I still haven’t decided whether I will keep a blog or not for this graduate portfolio project. If I do, I would want to be more open, more personal about the process of creating a public history website. We always show a professional face in our work, but behind that facade, none of us are professional. Love, family, friends, passions – the things that matter in life – are not professional. In the work I am doing, US History, the paper that comes out of the discovery I made in the archives will not show me jumping up and down while stifling my yelp of surprise because I’m in a library. But that joy of discovery IS part of the history.

Professionalism is good in its place – we all like things to work efficiently and comfortably. But it isn’t our lives. And it certainly isn’t what’s happening when I can’t get the website to look the way it looks in my head.

So should I keep a personal blog, a simple research blog, or no blog at all? Right now, this blog is in response to my Digital Humanities course. I usually don’t talk about this side of me these days, so this will be fun.

What is my relationship to the digital? I have been on the internet since 1995. We dialed into Cyberhighway, a small local provider. At that time of slow modems that used your telephone line, there were no search engines, but there were link indexes and even printed internet guides. Good website design needed images to be less than 70 kb.

I am pretty good with image creation/editing and was pretty handy with HTML. I could even handle a database. I worked with a group of people to create a fan website for Ender’s Game called Philoticweb which had a forum, an encyclopedia, compendium, and a listing of all the different translations of the book. I kind of miss those days when website creation was so simple, but it is more powerful and more accessible now.
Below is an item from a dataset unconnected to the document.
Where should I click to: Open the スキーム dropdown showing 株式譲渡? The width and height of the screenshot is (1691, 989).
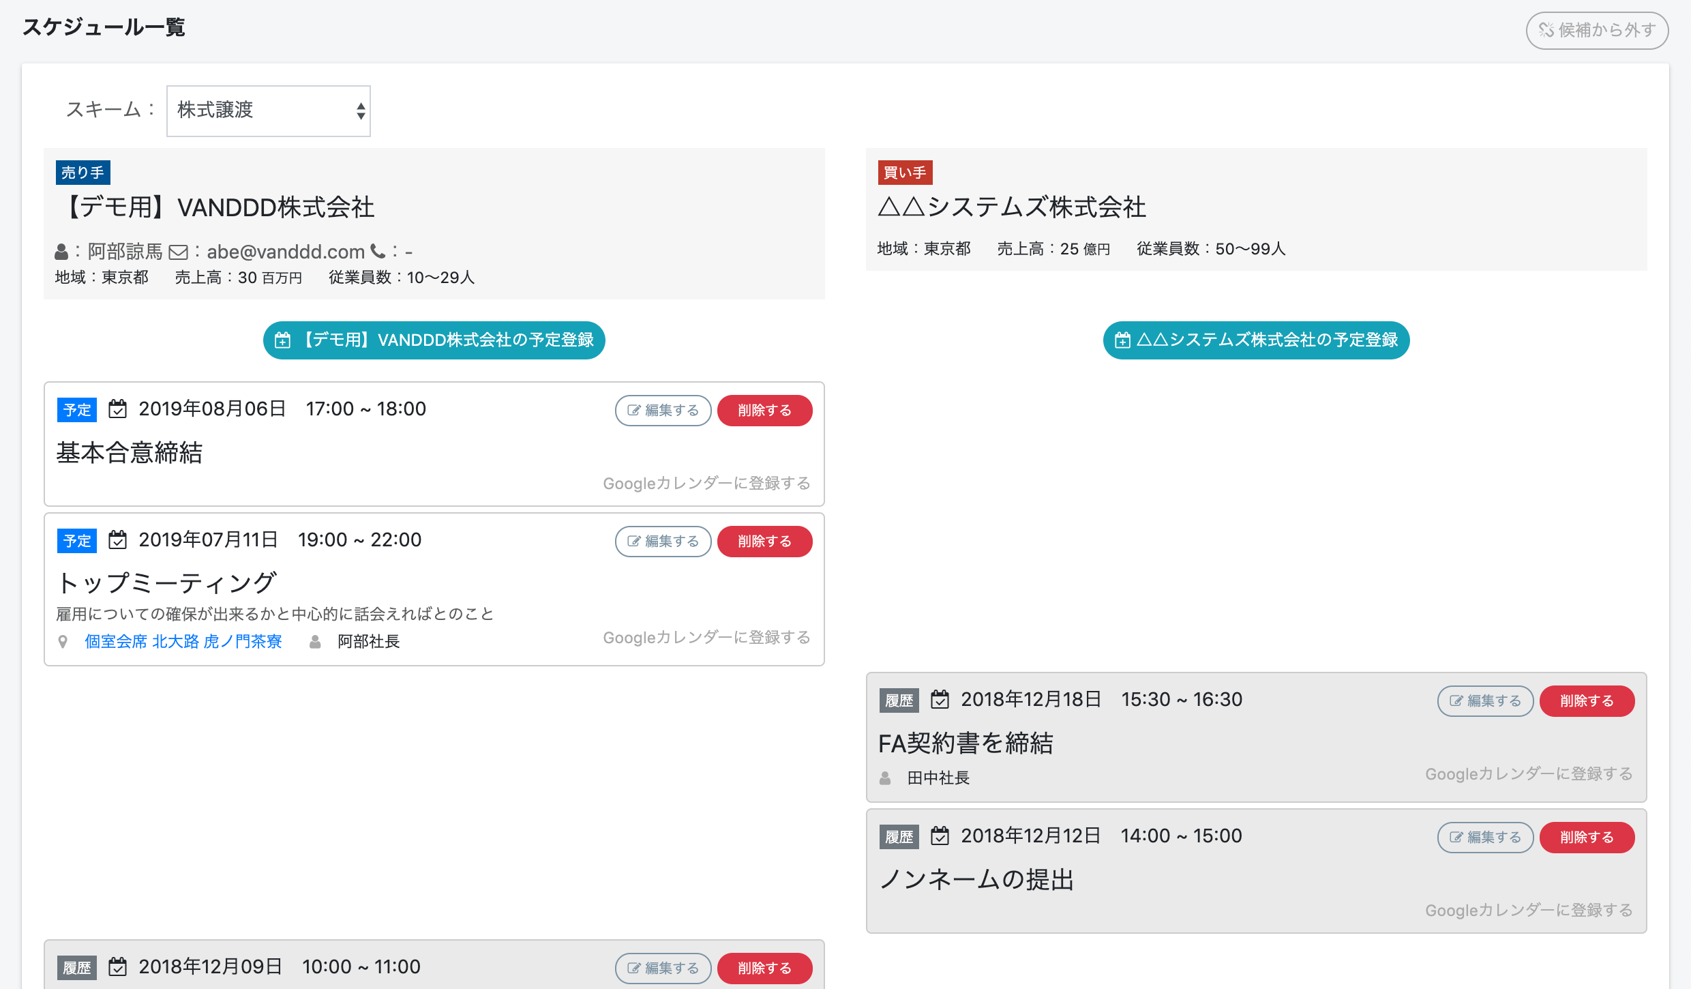coord(268,110)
My husband is really into photography and computer graphics. He started a graphics tutorial business called Geekatplay, and in helping him I wrote several articles for 3D World, which led to me writing two books: Vue 7 From the Ground Up, and 3D Art Essentials.

Digital graphics are my husband’s passion. Writing is mine. I have two published short stories, both in online venues. Junk Drawer and The Tile Setters. Is online publishing part of Digital Humanities? I think so, even if it is a mundane manifestation.

The simple, early idea of being able to link together two different pieces of text that reside digitally inside two different servers across the world or in your own single computer, fundamentally changes the way we share information. An image we see on a computer is generated from specially coded text which describes each pixel. All the things I write use powerful word processing software that can so easily move around chunks of text because the computer can copy them, hold them in a temporary place, then put them back where I tell it to. So even creating a plain old essay is actually digital these days.

Still, I think Digital Humanities refers to the more powerful and creative ways we can present information, whether it be text, image, sound, object, or other information. I hardly know where those frontiers are right now, and I’m excited to learn.

Because I’m getting a certificate in Public History, I am creating a website aimed at a public audience rather than an annotated syllabus aimed at students. I’m hoping to be able to create something a bit more interesting than a bunch of articles and images collected into an online exhibit.

Technology is wonderful. My watch, phone, and computer are all connected to each other. I can even do exercise videos with my watch’s heartrate data displayed on the TV. I have a digital cutting machine for paper, fabric, vinyl etc and we have two 3D printers. I am definitely a technophile.

I’m pretty lucky to be able to pick up on technology quickly. Until I went back to school to pursue my own interest, my backup plan in case I lost my husband was to refresh my HTML, PHP, and database skills and get a job programming.

Even so, when I’m creating a website using some of these digital tools, you might find me growling unprofessionally at my computer.